Que les plaignants soient des personnes âgées, pour certaines incapables de discernement, selon elle, ne rend pas la cause plus complexe pour l'intéressée, et ce d'autant moins compte tenu de la période pénale et des montants en jeu.

Partant, en l'absence de cette condition cumulative, la défense d'office ne se justifie pas. Peu importe à cet égard que la recourante affirme être innocente. Certes une condamnation pénale définitive pourrait avoir des répercussions pour sa carrière professionnelle. Or, on n'en est pas là, la procédure d'opposition – dans laquelle la recourante est parfaitement à même de s'expliquer à nouveau – étant en cours. Enfin, la recourante n'allègue pas que son avocate aurait entrepris des démarches particulières visant à faire constater la violation de ses prétendus griefs en lien avec son arrestation et son accès au dossier.

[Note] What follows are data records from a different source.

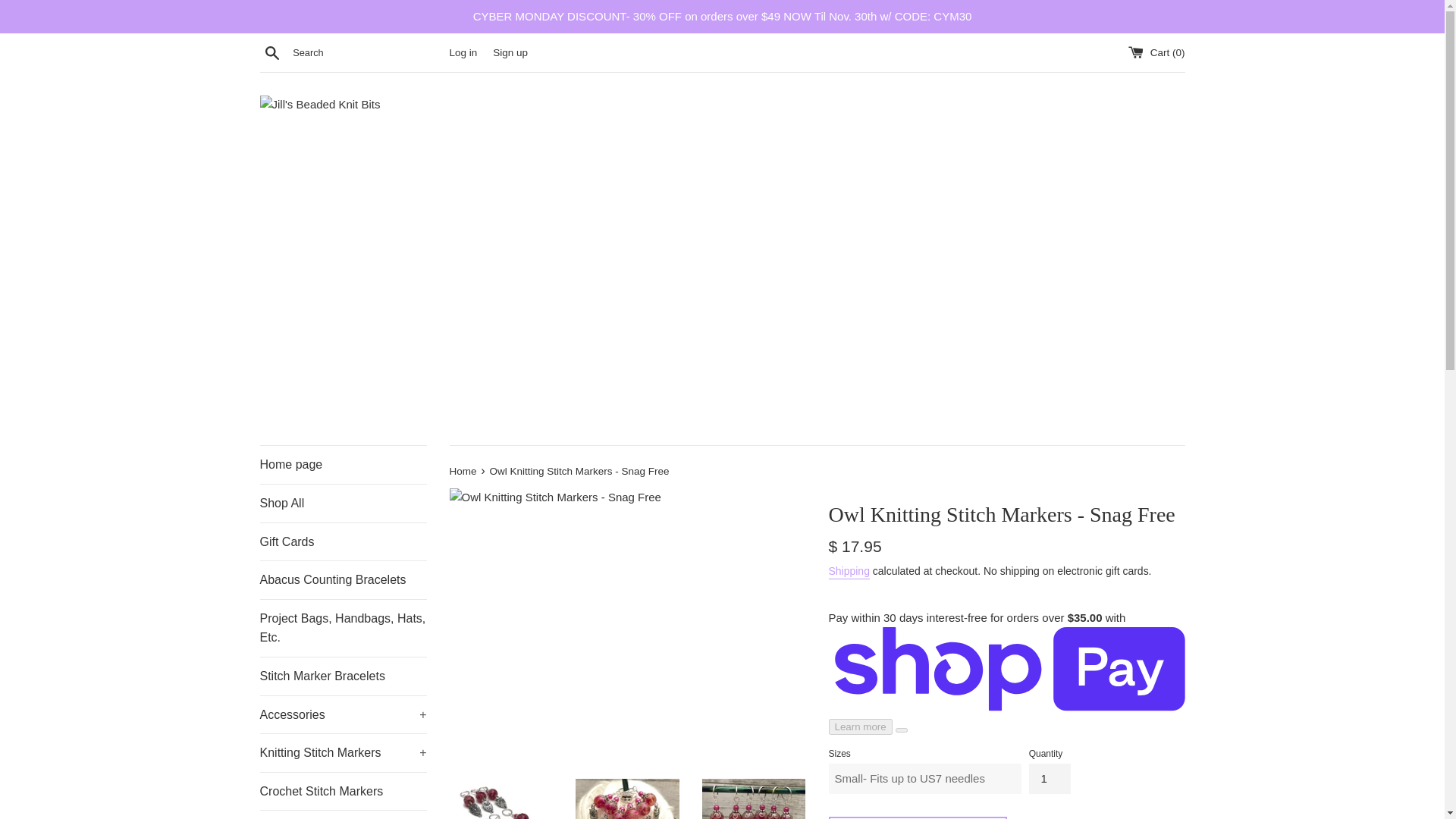
Log in (462, 52)
Gift Cards (342, 542)
Letter Stitch Markers (342, 814)
Crochet Stitch Markers (342, 791)
1 (1049, 778)
Search (271, 52)
Project Bags, Handbags, Hats, Etc. (342, 627)
Home page (342, 464)
Back to the frontpage (463, 471)
Sign up (510, 52)
Shop All (342, 503)
Stitch Marker Bracelets (342, 676)
Abacus Counting Bracelets (342, 579)
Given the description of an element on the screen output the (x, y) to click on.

La question de l'indigence, non remise en cause par le Ministère public, n'a ainsi pas besoin d'être examinée.

4.             Justifiée, l'ordonnance querellée sera donc confirmée.

5.             La procédure de recours contre le refus de l'octroi de l'assistance juridique ne donne pas lieu à la perception de frais (art. 20 RAJ).

* * * * *

 


 

PAR CES MOTIFS,
LA COUR :

 

Rejette le recours.

Laisse les frais de la procédure de recours à la charge de l'État.

Notifie le présent arrêt, en copie, à la recourante, soit pour elle son conseil, et au Ministère public.

Siégeant :

Monsieur Christian COQUOZ, président; Mesdames Corinne CHAPPUIS BUGNON et Alix FRANCOTTE CONUS, juges; Madame Arbenita VESELI, greffière.

 

La greffière :

Arbenita VESELI

 

Le président :

Christian COQUOZ

 

 

 

 

 

 

 

 

 

 

 

 

 

 

 

 

 

 

 

 

 

 

 

Voie de recours :

 

Le Tribunal fédéral connaît, comme juridiction ordinaire de recours, des recours en matière pénale au sens de l'art. 78 de la loi sur le Tribunal fédéral du 17 juin 2005 (LTF; RS 173.110); la qualité et les autres conditions pour interjeter recours sont déterminées par les art. 78 à 81 et 90 ss LTF. Le recours doit être formé dans les trente jours qui suivent la notification de l'expédition complète de l'arrêt attaqué.

 

Le recours doit être adressé au Tribunal fédéral, 1000 Lausanne 14. Les mémoires doivent être remis au plus tard le dernier jour du délai, soit au Tribunal fédéral soit, à l'attention de ce dernier, à La Poste Suisse ou à une représentation diplomatique ou consulaire suisse (art. 48 al. 1 LTF).